La respuesta depende de que microprocesador estés hablando y de que assembler pues depende de los macros que pueda utilizar la versión. El MP supongo que es intel (x86).

Tu pregunta es bastante offtopic y sería muy larga de responder. Creo que en un foro de programación calzaría muy bien y obtendrías una respuesta más rápida.
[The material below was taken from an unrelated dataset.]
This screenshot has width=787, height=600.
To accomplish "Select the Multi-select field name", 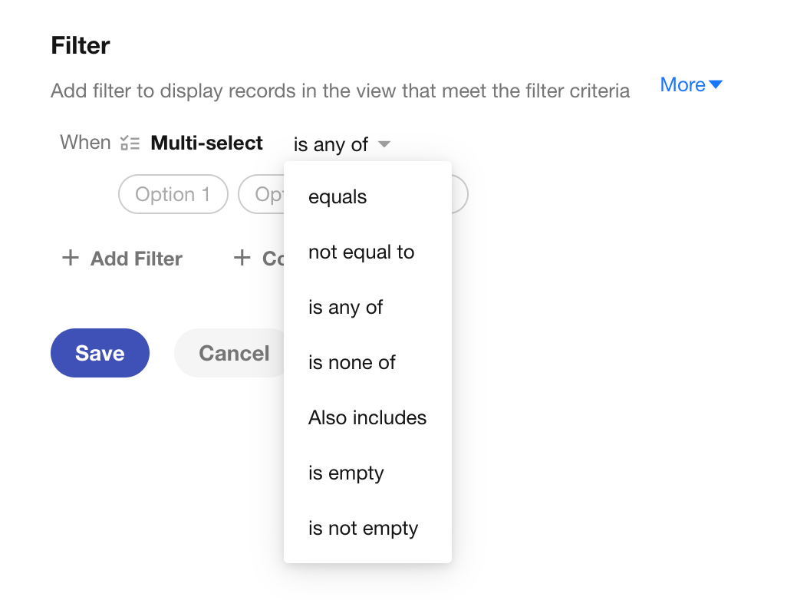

Por los momentos fíjate en estos ejemplo, espero te sirvan:

http://www.programmersheaven.com/zone5/cat469/24777.htm

http://www.programmersheaven.com/zone5/cat469/22037.htm

http://www.programmersheaven.com/zone5/cat469/1396.htm

Sino, busca aquí a ver que encuentras:

http://www.programmersheaven.com/zone5/index.htm

Saludos,
Marcelo.


----------



## daniela lopez (May 1, 2009)

hola a todos soy estudiante de electonica industrial y estoy empezando a ver programacion en asembler, nos piden hacer el siguente ejercicio .	Prender y apagar un indicador luminoso de manera conmutable, a través de dos pulsadores de mando. si alguien me puede ayudar le agradeceria gracias chaoooooooooo


----------